トランプ大統領には「自分だけが重要人物だ」という名セリフを、いとも簡単に言ってのける大胆さがある。そんな自信たっぷりのトランプ氏のツイッターには、弁護士が作成したツイッターとは180度違う、強烈な個性の輝き、パンチ力があるのだ。
結局、弁護士は自分が勝手に書いてしまったと、メディアに謝るハメになったのだが、きちんと謝罪したのは立派だった、と評価されるべきだろう。日本では、感覚的な伝聞から、米国人は謝らないと誤解している人たちが多いのだが、米国人は謝罪するときは謝罪する。法律家でも例外ではない。
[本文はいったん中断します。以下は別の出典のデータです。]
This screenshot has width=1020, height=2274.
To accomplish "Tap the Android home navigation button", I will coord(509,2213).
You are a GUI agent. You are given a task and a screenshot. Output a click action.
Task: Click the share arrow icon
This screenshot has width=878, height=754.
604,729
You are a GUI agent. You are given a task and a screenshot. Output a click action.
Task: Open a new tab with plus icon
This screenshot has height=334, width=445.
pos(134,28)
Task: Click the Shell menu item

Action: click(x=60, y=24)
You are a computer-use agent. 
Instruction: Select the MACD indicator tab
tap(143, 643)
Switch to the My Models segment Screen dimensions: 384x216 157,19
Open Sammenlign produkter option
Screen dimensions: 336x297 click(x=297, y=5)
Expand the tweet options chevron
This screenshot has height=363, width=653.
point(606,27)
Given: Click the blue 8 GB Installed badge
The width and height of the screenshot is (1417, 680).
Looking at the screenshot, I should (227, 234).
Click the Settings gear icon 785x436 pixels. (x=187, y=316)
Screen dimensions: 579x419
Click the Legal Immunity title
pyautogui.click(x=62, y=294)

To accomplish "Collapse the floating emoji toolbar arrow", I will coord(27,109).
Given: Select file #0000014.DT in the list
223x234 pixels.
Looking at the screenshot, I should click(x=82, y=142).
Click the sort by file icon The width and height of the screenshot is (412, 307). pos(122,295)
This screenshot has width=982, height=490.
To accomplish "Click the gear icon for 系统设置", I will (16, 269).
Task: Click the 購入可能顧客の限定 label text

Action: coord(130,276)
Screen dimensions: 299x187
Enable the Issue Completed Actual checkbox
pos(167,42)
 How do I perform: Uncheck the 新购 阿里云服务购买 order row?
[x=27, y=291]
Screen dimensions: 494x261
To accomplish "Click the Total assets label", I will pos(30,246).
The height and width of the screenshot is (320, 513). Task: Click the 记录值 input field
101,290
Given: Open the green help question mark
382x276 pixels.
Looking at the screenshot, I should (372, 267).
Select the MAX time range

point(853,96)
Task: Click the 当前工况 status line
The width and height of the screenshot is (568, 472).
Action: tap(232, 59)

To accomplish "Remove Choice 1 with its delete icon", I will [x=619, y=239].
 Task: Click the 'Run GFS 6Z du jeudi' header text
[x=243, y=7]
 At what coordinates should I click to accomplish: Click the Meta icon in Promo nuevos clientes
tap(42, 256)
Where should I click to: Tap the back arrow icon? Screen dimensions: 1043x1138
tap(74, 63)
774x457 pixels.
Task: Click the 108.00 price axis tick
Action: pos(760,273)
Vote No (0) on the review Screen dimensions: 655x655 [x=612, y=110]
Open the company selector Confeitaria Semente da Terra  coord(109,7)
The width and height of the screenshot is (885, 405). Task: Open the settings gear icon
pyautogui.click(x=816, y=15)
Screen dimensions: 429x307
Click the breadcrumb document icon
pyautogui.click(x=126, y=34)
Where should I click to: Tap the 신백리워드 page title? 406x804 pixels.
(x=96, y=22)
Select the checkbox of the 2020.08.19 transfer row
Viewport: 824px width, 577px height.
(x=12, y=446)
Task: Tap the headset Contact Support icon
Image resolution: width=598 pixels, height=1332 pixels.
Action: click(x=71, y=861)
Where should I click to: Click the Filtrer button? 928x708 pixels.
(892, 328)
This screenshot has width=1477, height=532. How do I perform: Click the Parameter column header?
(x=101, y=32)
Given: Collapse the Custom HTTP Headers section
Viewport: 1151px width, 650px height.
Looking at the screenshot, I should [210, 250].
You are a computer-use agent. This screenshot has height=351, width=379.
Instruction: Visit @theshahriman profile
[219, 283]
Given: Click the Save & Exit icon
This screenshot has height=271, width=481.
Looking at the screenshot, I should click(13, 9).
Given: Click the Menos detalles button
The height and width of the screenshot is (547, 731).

最高裁判事が、法廷で弁護士の1人の発言をうっかり遮り、「I am sorry」という、響きのいい声を聞いて、筆者は大いに感銘を受けた覚えがある。
トランプ氏個人の弁護士は、謝罪したあと、さっそく名誉教授と軌を一にする米国憲法上の論理、つまり、大統領は行政権そのものであり、司法妨害にならないという論理を幅広く展開し始めている。
筆者は、名誉教授とは事件を通じて一緒に仕事をするような機会には恵まれていないが、世に有名な「クラウス・フォン・ビューロー事件」で、主任弁護士として名誉教授と共に働いたトム・プッチオ氏とは、長年、ウォール街で働いた仲であり、彼から名誉教授のすばらしい才能と人柄について、何度も聞いている。プッチオ氏の、名誉教授のことを静かに語るときの尊敬の表情が忘れられない。
「中立性の欠如」これに極まる
米国3大ネットの1つであるABC放送は、つい最近、ミュラー特別検察官チームの捜査費用がすでに500万ドル(約5億6000万円)を超えたと報じている。そんな状況下、FBI組織の命令系統から離れ、ミュラー特別検察官のお気に入りの部下として、重要捜査の責任ある地位にいたFBI捜査官が「親ヒラリー」で「反トランプ」という内容の、政治的に偏向したメールを交わしていたことが、司法省の「外部」監査で発覚し、ミュラー氏が慌てて、その捜査官を含む関係者の更迭人事をしたことが報じられた。
こんなことでは、500万ドル超という巨額の税金を負担してきている米国民にとっては、泣くに泣けない。
おまけに、この「親ヒラリー」捜査官こそは、2016年夏、ヒラリー氏の電子メール疑惑事案を担当し、ジェームズ・コミー前FBI長官にヒラリー関連捜査を一任されていた責任者と伝えられている。そして、「捜査終了宣言」の前提となる内容をコミー氏に報告していたようだ。
まったく何たることか。「中立性の欠如」ここに極まるという感がする。